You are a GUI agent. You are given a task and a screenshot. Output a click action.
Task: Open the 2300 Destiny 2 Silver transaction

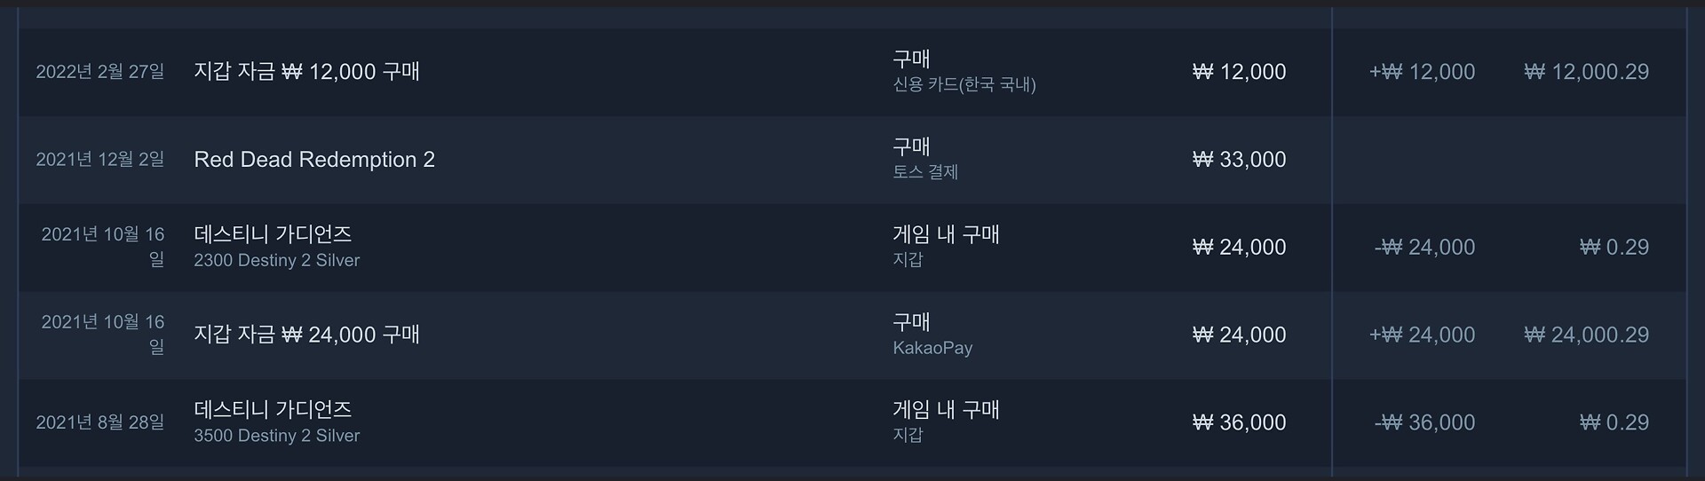[277, 260]
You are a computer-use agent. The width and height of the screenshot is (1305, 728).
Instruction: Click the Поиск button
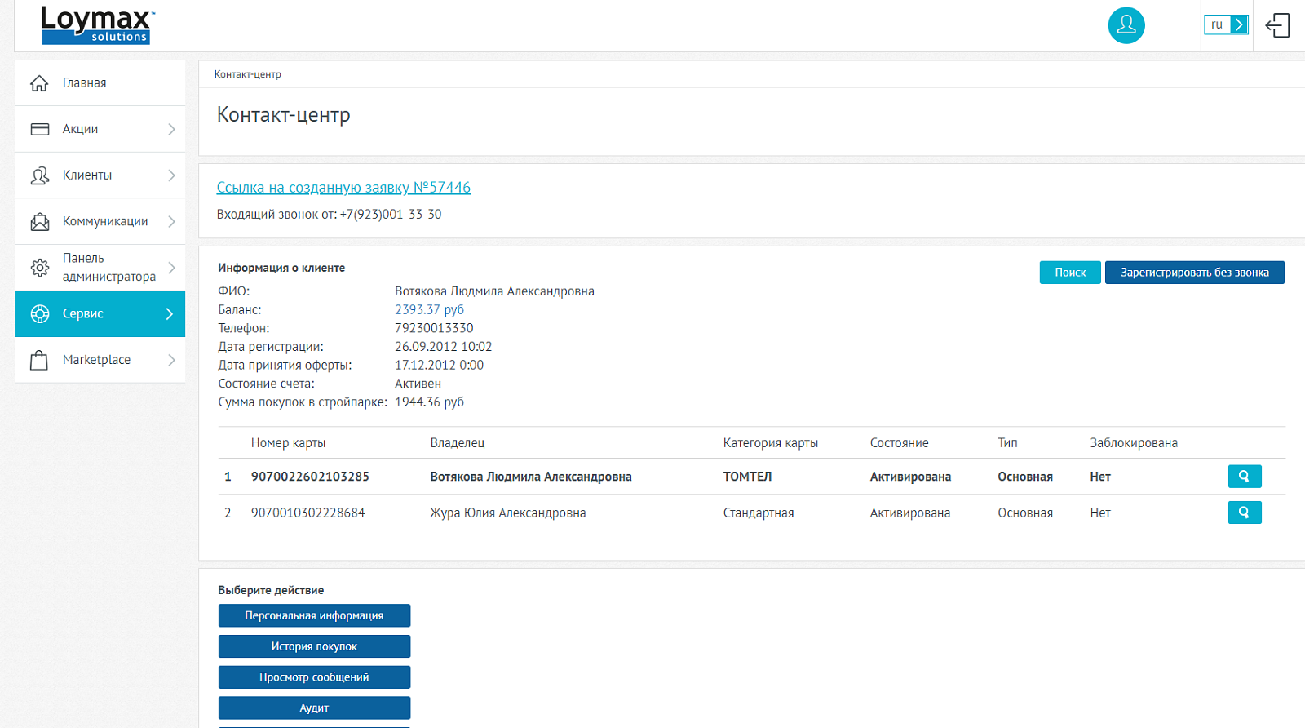pos(1070,273)
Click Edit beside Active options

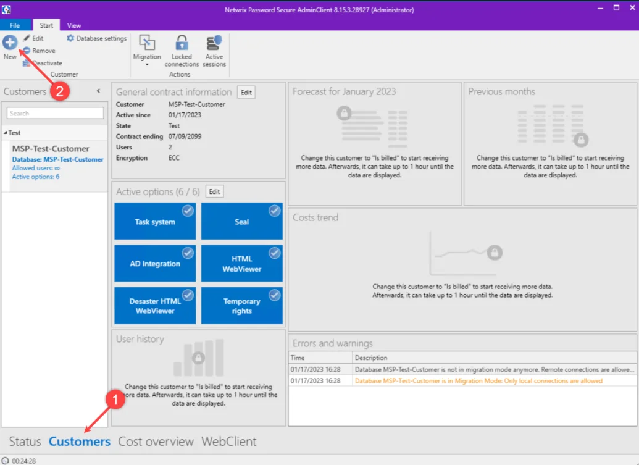pyautogui.click(x=214, y=191)
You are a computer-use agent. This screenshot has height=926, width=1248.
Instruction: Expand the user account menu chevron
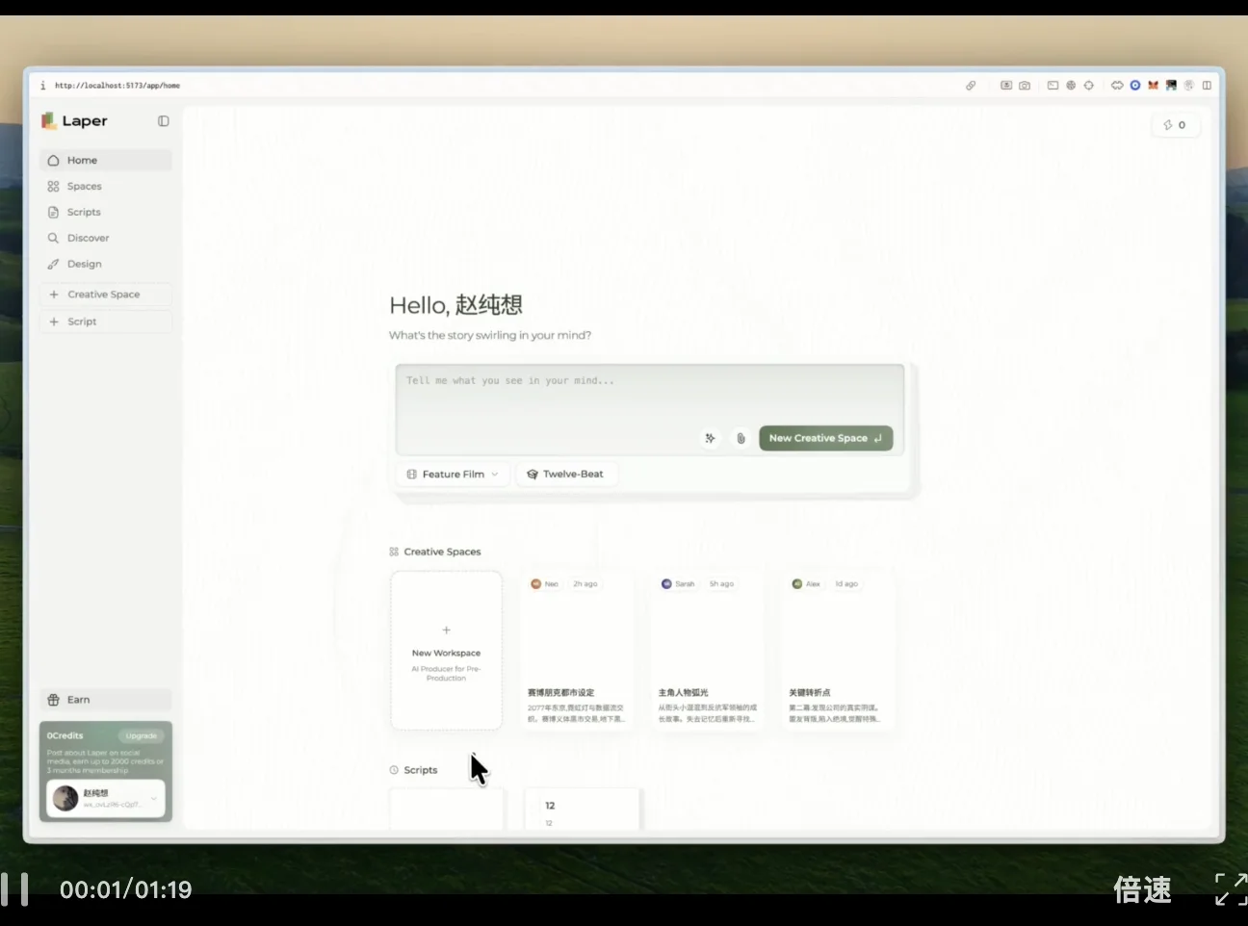tap(153, 798)
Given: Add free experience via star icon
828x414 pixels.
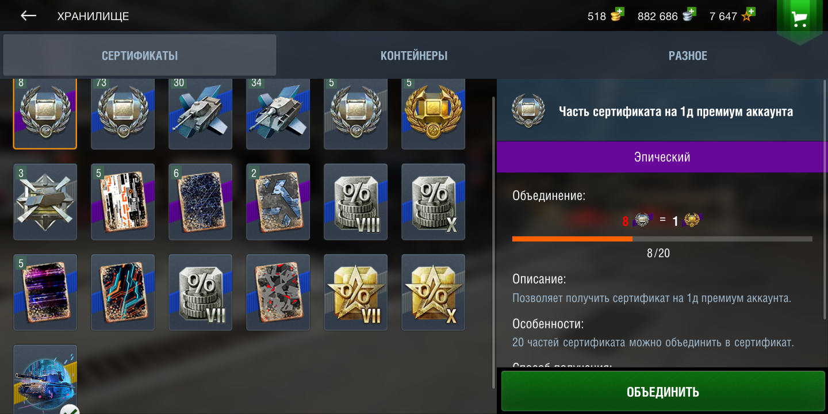Looking at the screenshot, I should (748, 14).
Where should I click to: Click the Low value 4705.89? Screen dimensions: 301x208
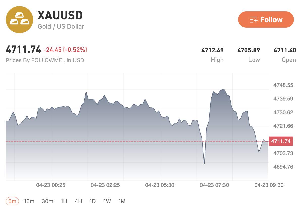click(249, 50)
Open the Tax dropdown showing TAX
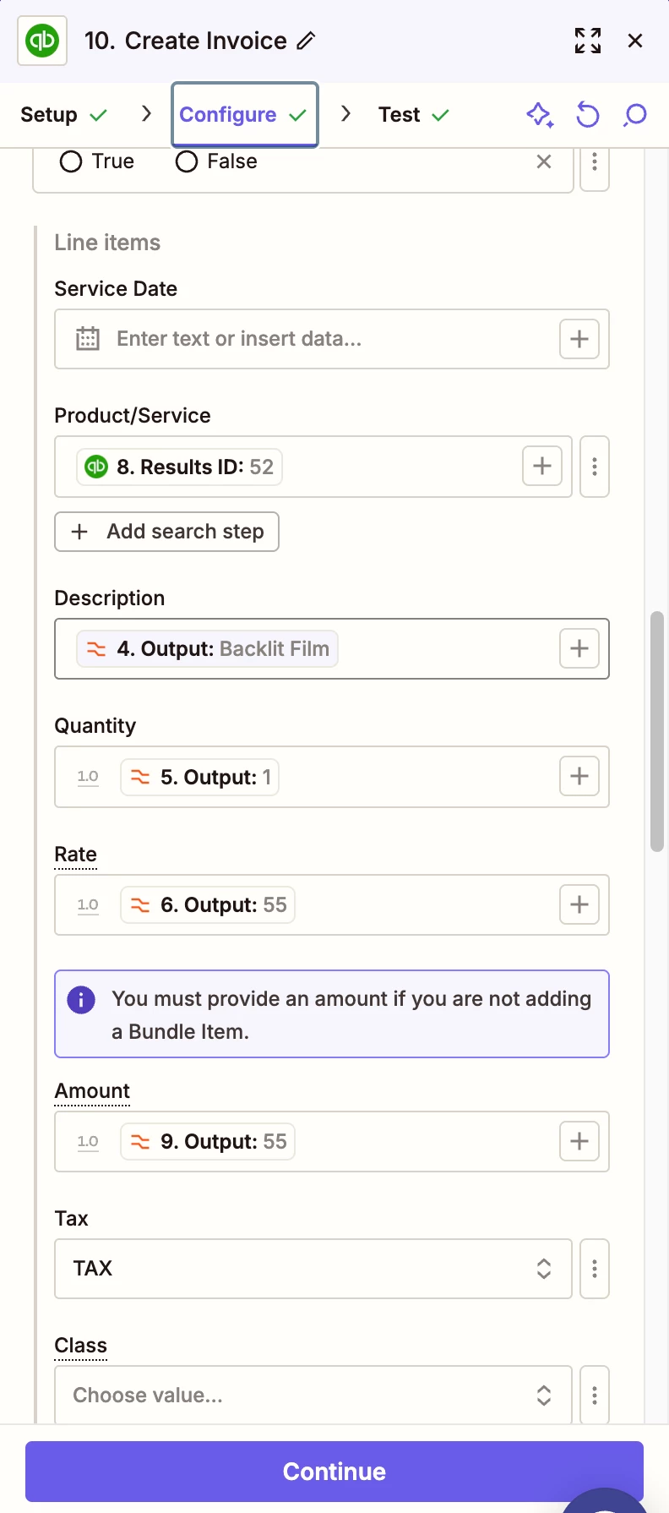The height and width of the screenshot is (1513, 669). 313,1268
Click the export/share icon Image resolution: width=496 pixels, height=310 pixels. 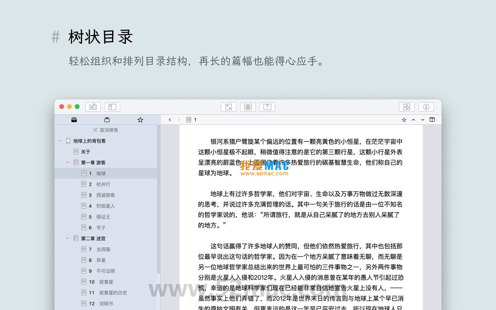267,107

» **ACTIVITY**: Starting at the line above with "Click Edit beside Active options", output every line exactly up to and including the line with "Given: Add free experience via star icon", but none of the pictures.

» **TASK OUTPUT**:
Click Edit beside Active options

pyautogui.click(x=214, y=191)
You are a computer-use agent. This screenshot has height=926, width=1248.
Instruction: Expand the user account menu chevron
tap(153, 798)
Given: Add free experience via star icon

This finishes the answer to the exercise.